Rango’s ‘Victory Lab’

Okay, so Rango doesn’t actually have a Victory Lab. But I’ve recently enjoyed watching Rango, and finished reading Victory Lab.

Rango was actually a lot more fun than I expected. It’s a rich, well put together film. The visuals are beautiful; and although it might ostensibly appear aimed at children because it’s filled with talking animals, the story’s a good one. There’s nice character development (a key moment as a self-absorbed thespian commits to the real world), that ripples out into the real world (saving a small town). Worth watching if you’re after something fun.
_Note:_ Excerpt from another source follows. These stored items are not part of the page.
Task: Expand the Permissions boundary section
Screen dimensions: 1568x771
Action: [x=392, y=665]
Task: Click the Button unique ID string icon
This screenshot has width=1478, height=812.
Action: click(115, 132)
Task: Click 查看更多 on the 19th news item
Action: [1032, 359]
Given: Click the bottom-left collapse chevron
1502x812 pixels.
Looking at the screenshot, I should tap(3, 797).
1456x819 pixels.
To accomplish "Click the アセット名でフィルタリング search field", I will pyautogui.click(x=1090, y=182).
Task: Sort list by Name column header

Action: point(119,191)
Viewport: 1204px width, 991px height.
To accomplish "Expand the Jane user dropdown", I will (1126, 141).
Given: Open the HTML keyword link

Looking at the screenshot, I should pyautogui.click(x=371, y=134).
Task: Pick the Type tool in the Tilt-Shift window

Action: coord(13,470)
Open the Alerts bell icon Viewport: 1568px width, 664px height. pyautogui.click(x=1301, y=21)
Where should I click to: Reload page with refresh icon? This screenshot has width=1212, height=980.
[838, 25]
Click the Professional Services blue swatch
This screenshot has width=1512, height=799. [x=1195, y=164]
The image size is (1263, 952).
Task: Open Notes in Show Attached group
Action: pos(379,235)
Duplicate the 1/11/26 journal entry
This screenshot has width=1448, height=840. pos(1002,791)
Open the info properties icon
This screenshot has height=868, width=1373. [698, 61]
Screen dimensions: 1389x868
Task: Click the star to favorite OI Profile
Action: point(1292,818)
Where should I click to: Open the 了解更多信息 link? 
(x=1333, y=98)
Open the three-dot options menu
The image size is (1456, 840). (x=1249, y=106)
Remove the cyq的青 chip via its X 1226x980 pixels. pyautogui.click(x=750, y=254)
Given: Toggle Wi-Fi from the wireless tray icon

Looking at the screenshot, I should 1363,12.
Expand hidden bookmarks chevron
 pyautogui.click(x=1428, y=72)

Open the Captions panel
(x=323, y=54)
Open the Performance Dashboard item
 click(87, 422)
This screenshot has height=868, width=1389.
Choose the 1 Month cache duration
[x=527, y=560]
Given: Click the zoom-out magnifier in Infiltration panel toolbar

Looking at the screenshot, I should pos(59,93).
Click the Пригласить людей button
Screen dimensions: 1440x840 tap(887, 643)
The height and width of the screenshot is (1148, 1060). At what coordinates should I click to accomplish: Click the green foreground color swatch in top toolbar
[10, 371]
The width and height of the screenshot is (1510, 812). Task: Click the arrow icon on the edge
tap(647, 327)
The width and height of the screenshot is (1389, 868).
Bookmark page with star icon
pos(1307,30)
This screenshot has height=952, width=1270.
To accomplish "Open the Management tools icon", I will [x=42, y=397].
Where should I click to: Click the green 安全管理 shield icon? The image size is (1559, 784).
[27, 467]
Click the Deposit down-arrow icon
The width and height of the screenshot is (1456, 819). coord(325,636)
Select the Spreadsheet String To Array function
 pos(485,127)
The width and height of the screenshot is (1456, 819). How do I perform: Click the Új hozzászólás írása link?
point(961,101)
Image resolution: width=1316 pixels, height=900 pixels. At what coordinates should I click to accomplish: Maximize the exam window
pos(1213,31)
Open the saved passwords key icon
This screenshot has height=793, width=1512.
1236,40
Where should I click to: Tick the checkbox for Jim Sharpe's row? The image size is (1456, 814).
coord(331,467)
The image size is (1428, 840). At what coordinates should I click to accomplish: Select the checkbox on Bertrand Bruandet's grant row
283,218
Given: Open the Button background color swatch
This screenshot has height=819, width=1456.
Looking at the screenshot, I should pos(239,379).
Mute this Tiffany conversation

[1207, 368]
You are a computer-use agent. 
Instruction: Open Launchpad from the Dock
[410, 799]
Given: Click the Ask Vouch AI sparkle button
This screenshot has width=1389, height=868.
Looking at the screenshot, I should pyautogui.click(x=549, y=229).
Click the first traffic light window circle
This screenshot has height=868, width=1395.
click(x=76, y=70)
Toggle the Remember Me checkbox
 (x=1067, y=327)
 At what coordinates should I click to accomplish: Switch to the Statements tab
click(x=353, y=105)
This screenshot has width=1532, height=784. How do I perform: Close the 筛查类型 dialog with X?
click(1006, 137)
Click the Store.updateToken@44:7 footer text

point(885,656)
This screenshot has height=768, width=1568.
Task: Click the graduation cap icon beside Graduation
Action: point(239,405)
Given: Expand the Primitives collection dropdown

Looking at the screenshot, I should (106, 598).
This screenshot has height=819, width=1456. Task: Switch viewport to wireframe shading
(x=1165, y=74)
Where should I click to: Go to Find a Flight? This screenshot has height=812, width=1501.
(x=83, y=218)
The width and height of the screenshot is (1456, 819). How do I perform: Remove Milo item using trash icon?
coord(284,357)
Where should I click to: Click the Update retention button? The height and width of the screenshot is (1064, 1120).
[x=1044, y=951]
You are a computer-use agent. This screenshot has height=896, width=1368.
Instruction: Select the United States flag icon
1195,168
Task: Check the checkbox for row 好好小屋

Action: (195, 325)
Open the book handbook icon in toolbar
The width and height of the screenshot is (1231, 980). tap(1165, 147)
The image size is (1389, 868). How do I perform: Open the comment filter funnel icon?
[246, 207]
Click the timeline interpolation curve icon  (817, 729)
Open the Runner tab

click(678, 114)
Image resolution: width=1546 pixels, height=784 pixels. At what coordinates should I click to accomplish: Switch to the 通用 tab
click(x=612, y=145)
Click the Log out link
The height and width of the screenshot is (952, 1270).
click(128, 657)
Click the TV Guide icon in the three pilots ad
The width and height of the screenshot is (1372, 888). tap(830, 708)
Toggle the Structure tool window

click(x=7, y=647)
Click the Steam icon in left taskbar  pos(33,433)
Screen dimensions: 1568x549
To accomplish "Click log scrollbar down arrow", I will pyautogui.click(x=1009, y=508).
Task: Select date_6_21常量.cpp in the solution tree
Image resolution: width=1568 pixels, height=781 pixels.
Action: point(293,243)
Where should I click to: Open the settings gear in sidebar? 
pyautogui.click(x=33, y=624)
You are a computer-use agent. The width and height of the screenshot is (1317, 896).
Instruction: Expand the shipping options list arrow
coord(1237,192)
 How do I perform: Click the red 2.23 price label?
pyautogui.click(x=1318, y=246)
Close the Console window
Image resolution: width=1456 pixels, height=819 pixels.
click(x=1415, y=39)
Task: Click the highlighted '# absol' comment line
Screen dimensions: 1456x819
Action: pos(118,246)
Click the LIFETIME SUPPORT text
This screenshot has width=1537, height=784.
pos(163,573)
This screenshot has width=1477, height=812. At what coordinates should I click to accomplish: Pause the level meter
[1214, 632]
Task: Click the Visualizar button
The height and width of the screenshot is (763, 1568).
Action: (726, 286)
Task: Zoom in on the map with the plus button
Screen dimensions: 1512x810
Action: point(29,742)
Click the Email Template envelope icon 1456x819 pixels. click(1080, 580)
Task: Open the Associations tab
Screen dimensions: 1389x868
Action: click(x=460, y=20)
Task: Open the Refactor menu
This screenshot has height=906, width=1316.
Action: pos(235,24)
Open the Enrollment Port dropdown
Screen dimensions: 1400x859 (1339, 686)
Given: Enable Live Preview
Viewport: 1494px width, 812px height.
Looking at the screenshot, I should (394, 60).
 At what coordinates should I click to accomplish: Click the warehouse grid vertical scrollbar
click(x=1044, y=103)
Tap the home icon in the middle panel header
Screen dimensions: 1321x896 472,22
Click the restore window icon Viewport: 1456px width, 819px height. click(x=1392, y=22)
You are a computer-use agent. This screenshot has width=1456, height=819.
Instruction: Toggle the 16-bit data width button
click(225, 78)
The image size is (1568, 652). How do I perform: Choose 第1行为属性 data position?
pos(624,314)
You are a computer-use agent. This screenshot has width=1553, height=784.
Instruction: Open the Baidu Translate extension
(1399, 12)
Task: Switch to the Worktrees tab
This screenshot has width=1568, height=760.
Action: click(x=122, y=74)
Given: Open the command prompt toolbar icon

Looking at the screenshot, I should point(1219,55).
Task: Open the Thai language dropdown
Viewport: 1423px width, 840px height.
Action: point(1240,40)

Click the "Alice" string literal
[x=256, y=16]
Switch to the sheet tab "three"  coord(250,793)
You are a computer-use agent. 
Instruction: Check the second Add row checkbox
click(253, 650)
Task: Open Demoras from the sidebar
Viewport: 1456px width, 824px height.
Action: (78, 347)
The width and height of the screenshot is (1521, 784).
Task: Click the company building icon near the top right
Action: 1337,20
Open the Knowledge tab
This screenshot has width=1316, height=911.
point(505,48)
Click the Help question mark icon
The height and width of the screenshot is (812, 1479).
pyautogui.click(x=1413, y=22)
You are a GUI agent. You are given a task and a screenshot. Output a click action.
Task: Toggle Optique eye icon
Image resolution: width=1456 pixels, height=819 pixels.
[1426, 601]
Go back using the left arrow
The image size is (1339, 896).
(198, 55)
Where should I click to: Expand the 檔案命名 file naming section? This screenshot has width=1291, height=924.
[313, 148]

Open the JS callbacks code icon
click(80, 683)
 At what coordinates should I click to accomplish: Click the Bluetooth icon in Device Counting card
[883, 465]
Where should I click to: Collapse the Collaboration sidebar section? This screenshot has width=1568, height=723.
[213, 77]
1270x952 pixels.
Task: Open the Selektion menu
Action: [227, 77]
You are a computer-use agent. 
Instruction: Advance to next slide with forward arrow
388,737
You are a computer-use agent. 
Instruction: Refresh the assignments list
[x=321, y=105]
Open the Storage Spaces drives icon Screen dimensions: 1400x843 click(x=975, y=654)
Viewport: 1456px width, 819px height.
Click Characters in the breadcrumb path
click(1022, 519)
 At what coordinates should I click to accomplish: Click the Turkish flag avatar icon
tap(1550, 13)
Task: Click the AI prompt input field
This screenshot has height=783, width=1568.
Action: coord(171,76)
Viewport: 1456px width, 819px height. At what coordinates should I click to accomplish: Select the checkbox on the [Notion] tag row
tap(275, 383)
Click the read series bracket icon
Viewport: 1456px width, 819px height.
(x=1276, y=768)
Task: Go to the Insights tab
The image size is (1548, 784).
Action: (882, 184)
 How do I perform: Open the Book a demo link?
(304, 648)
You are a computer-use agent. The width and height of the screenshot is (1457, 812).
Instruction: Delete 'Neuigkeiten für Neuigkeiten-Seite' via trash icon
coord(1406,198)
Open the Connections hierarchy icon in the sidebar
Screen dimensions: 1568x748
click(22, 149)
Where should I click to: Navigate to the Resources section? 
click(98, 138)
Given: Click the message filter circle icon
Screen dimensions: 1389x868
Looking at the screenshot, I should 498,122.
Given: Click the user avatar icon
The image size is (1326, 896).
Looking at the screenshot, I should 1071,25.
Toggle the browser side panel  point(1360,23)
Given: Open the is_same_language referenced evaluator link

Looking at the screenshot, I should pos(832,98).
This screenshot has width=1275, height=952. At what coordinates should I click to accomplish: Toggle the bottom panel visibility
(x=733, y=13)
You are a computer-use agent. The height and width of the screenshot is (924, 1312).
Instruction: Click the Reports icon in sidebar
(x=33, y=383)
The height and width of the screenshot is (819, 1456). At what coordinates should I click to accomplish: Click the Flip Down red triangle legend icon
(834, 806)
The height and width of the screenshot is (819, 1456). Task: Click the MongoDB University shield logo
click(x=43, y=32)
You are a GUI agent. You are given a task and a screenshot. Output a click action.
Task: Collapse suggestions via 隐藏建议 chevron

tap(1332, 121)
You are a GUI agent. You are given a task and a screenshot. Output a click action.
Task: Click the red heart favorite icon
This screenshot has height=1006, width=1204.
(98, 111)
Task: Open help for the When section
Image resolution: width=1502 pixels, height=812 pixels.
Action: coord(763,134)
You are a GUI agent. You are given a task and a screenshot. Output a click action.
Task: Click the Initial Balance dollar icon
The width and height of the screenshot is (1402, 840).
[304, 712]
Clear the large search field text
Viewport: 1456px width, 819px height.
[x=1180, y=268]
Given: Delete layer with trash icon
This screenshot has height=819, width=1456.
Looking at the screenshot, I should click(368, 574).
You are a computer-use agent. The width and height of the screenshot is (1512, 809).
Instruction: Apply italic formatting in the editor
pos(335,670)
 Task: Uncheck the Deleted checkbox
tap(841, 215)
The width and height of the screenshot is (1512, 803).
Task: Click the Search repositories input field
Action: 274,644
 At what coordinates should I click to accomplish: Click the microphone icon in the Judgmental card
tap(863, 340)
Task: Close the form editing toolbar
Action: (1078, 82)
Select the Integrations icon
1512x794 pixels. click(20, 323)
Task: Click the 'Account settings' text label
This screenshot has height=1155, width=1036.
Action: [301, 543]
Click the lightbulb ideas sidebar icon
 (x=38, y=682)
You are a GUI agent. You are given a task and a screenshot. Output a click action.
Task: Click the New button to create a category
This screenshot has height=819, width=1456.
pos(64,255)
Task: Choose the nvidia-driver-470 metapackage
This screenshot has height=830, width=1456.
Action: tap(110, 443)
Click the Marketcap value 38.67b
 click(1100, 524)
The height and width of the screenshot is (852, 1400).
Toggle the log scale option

Victory Lab I was less impressed by. The topic’s a fascinating one; how political campaigns use data and different communication and campaigning methods to influence potential voters. The flaw is in Issenberg’s approach, who takes what I think is a reasonably common journalistic approach, to ‘play the person’, rather than the topic. What that means is that the book does a great job of telling little personal vignettes about the characters Issenberg thinks are important; a direct mail marketer, a data analyst, and other political consultants. But that comes at a very real cost; the book is a superficial account of a few people, but barely even scratches the surface of the issue it’s ostensibly about.

When it comes to actually understanding how the strategy of campaigning has changed, we’re left with little more than a few snippets. There’s no really detailed discussion of the theory and ideas; the closest Issenberg comes is to setting out some of the social psychology underlying work on shaming rather than encouraging votes (based on work he mentions, it seems that works better than encouraging in some cases). But that’s at best a few half pages in the midst of an entire book.

So overall, I’d say Victory Lab is okay as a light read, if you’re not really after the substance. But if you want a meaningful understanding of the key ideas, then this isn’t the book for you.